__EXERCISE DATA__.
┏━━

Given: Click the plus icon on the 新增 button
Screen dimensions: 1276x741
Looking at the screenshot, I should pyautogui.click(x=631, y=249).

┗━━
┏━━

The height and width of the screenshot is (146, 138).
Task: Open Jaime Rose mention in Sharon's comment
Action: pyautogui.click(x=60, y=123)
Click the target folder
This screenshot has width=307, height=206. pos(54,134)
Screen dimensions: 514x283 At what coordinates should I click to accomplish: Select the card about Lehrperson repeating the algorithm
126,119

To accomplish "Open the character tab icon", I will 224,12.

┗━━

__DIRECTION__. Rescale the data from the line containing "Screen dimensions: 514x283" down through the line containing "I will 224,12.", keeping both end lines and the requests. Multiply every coordinate in the answers by 1.25 and round to whole numbers, with halves rounded up.

__EXPECTED OUTPUT__.
Screen dimensions: 514x283 At what coordinates should I click to accomplish: Select the card about Lehrperson repeating the algorithm
158,149

To accomplish "Open the character tab icon", I will 280,15.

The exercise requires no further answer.